__AVAILABLE RECORDS__.
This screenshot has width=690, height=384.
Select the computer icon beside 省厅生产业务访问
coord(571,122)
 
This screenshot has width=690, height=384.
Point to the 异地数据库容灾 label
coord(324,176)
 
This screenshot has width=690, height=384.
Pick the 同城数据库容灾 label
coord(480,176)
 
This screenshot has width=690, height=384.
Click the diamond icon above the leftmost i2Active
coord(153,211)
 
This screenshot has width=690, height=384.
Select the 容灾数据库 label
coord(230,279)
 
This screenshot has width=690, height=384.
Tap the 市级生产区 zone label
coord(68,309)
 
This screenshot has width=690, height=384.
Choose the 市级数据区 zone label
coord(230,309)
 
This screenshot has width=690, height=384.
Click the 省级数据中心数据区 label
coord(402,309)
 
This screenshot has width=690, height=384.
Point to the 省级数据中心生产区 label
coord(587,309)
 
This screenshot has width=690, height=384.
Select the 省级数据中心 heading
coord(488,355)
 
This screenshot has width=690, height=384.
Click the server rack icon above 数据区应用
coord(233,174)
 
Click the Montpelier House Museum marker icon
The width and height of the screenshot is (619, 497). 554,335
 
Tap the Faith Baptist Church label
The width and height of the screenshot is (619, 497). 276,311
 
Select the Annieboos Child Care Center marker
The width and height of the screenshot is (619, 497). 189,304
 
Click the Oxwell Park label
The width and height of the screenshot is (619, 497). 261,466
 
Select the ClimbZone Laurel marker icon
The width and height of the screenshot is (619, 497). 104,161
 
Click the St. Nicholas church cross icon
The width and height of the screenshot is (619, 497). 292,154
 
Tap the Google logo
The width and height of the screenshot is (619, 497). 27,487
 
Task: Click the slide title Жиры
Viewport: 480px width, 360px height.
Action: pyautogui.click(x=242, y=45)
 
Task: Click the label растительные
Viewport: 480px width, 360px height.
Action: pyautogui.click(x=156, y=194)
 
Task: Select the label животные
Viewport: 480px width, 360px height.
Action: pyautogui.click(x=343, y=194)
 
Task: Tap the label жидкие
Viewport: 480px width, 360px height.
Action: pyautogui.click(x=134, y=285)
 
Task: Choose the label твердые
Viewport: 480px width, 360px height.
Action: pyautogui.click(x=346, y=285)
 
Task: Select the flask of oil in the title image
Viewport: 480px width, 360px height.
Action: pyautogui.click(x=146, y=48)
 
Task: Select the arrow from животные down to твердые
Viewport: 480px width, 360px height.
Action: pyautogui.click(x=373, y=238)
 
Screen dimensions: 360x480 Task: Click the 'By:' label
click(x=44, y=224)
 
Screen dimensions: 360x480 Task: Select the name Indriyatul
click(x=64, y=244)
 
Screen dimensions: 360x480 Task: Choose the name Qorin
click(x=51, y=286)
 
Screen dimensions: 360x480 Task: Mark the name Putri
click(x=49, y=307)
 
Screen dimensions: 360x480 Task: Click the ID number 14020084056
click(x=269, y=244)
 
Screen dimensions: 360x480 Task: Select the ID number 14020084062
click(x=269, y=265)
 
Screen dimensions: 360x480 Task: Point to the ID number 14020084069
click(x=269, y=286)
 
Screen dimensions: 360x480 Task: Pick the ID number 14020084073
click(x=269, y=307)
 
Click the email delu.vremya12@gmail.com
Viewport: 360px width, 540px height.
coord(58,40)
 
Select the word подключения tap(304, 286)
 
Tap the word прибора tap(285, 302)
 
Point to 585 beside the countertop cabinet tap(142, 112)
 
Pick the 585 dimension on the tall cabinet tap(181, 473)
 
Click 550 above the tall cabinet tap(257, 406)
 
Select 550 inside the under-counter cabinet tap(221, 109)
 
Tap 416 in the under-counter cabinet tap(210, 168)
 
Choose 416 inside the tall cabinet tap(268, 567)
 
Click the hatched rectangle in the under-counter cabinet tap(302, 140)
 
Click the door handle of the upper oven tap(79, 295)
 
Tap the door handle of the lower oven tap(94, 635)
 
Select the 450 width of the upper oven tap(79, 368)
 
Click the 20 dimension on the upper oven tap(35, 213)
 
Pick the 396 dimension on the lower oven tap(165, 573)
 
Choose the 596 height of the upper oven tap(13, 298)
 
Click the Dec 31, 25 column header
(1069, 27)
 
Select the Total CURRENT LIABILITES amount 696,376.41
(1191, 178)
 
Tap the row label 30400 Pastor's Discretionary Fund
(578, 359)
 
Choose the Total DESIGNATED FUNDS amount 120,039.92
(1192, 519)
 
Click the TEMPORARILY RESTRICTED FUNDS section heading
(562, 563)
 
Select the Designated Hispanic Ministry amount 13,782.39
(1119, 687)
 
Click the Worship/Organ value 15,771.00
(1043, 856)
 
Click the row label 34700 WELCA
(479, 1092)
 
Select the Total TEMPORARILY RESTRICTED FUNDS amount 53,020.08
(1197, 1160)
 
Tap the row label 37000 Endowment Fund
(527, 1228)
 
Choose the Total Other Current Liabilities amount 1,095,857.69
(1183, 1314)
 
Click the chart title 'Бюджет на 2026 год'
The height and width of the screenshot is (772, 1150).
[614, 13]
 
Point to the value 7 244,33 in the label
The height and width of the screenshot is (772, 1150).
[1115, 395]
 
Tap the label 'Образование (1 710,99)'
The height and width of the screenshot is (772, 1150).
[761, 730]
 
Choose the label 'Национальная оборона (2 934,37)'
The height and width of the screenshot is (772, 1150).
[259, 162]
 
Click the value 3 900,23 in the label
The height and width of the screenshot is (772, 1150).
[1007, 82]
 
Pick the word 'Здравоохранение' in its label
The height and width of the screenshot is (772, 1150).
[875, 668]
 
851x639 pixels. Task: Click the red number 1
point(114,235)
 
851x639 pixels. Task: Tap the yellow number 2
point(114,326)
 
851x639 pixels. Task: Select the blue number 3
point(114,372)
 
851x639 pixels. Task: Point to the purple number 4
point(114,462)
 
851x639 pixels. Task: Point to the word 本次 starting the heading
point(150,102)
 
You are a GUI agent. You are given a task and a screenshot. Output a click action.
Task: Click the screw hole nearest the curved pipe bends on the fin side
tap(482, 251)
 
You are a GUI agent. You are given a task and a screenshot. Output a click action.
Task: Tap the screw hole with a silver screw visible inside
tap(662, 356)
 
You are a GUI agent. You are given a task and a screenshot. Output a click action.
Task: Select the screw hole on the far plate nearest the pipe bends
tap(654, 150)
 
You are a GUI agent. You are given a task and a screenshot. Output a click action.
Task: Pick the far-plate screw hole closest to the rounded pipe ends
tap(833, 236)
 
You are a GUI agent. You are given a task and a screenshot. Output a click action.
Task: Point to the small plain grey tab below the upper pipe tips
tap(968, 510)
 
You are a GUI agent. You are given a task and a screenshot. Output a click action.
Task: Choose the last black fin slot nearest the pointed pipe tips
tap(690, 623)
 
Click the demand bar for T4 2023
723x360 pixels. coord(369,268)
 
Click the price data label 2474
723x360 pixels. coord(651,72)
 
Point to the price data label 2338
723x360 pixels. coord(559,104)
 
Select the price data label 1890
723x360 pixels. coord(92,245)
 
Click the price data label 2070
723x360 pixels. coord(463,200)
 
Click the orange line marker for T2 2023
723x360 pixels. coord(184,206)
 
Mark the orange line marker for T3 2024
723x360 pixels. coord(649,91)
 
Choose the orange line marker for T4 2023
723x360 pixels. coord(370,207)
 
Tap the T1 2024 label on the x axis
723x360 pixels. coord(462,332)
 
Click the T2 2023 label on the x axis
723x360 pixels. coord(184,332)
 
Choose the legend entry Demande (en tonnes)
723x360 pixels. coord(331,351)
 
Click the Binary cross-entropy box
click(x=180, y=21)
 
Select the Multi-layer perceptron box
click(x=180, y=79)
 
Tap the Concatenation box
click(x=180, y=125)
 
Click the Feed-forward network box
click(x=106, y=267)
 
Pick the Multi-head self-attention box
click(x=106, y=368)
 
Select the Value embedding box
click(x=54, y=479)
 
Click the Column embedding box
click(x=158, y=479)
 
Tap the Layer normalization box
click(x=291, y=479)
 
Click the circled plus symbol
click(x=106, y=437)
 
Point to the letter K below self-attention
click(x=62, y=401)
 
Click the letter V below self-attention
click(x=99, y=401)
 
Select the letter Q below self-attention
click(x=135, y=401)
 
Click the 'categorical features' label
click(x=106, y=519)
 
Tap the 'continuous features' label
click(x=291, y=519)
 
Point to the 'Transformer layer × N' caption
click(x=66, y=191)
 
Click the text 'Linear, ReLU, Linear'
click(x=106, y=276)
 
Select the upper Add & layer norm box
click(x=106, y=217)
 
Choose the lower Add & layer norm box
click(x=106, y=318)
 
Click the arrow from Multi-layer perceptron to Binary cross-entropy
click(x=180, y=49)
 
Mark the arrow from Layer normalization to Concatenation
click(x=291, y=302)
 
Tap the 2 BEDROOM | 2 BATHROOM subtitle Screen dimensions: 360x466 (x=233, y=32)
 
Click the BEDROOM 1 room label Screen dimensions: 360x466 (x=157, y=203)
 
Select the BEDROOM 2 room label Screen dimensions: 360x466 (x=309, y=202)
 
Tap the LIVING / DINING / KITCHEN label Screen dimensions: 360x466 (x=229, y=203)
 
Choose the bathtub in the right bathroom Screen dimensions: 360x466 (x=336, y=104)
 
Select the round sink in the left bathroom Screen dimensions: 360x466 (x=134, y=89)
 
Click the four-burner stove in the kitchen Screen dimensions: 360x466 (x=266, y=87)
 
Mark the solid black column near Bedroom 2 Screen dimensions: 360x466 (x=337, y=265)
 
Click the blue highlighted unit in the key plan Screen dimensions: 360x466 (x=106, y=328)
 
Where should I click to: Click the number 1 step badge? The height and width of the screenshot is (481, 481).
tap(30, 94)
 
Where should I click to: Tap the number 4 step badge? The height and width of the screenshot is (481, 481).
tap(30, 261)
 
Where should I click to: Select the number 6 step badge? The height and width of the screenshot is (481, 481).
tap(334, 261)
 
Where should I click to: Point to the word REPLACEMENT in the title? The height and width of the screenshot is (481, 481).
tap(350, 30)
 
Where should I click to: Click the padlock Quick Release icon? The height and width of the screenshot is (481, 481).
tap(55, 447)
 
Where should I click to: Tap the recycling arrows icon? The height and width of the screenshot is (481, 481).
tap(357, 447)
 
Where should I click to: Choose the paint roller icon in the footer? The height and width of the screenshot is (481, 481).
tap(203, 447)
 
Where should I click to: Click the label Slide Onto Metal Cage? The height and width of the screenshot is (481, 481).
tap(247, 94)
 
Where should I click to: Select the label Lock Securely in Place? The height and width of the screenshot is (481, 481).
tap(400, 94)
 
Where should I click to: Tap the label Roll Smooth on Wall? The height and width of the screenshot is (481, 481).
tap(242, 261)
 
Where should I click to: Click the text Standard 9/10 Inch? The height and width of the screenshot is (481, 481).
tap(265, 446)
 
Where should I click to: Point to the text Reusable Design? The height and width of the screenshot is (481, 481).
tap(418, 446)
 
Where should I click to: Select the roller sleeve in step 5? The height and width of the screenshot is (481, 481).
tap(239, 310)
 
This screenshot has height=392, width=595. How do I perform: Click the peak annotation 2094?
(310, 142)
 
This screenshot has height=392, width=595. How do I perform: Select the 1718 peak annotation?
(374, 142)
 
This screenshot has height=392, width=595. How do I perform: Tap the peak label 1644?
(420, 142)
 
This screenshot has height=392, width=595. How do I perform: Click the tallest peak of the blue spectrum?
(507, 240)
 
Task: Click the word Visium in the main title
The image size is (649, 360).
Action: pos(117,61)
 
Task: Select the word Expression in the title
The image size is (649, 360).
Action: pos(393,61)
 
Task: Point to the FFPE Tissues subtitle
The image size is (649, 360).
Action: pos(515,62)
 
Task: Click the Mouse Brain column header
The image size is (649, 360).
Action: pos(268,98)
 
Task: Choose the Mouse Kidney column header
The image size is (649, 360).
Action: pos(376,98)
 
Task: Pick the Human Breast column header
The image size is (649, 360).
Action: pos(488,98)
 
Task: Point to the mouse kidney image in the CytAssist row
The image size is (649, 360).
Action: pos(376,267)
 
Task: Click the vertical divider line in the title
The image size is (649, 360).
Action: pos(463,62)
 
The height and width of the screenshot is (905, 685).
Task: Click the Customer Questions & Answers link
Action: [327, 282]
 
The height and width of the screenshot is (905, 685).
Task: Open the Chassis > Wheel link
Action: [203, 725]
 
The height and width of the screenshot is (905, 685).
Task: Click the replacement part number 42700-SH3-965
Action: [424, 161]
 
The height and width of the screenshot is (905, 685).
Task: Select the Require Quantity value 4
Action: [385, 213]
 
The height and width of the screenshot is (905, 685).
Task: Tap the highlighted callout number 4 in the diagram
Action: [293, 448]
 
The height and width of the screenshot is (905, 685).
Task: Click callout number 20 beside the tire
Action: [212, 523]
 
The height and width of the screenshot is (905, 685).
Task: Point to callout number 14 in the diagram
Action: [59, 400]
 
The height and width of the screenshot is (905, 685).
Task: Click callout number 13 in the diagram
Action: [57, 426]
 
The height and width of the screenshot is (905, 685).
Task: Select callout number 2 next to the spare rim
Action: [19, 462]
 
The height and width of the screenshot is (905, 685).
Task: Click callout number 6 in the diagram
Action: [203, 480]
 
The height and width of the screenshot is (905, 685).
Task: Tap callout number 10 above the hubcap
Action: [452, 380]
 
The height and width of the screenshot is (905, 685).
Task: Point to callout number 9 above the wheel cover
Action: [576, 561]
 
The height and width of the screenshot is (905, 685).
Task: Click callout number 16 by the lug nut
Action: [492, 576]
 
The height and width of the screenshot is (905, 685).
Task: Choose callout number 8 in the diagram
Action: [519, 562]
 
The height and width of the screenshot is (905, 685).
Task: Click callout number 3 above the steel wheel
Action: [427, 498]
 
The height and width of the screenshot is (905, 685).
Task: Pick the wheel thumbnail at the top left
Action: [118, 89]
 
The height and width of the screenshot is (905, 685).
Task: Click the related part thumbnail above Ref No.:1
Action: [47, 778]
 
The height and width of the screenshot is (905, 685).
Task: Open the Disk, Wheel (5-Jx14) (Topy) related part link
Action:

__TASK OBJECTIVE__.
Repeat the entries verbatim, starting with their first line and continuing through the line containing "The width and height of the screenshot is (619, 497). 292,154", with that line included.

__FULL ANSWER__.
This screenshot has width=690, height=384.
Select the computer icon beside 省厅生产业务访问
coord(571,122)
 
This screenshot has width=690, height=384.
Point to the 异地数据库容灾 label
coord(324,176)
 
This screenshot has width=690, height=384.
Pick the 同城数据库容灾 label
coord(480,176)
 
This screenshot has width=690, height=384.
Click the diamond icon above the leftmost i2Active
coord(153,211)
 
This screenshot has width=690, height=384.
Select the 容灾数据库 label
coord(230,279)
 
This screenshot has width=690, height=384.
Tap the 市级生产区 zone label
coord(68,309)
 
This screenshot has width=690, height=384.
Choose the 市级数据区 zone label
coord(230,309)
 
This screenshot has width=690, height=384.
Click the 省级数据中心数据区 label
coord(402,309)
 
This screenshot has width=690, height=384.
Point to the 省级数据中心生产区 label
coord(587,309)
 
This screenshot has width=690, height=384.
Select the 省级数据中心 heading
coord(488,355)
 
This screenshot has width=690, height=384.
Click the server rack icon above 数据区应用
coord(233,174)
 
Click the Montpelier House Museum marker icon
The width and height of the screenshot is (619, 497). 554,335
 
Tap the Faith Baptist Church label
The width and height of the screenshot is (619, 497). 276,311
 
Select the Annieboos Child Care Center marker
The width and height of the screenshot is (619, 497). 189,304
 
Click the Oxwell Park label
The width and height of the screenshot is (619, 497). 261,466
 
Select the ClimbZone Laurel marker icon
The width and height of the screenshot is (619, 497). 104,161
 
Click the St. Nicholas church cross icon
The width and height of the screenshot is (619, 497). 292,154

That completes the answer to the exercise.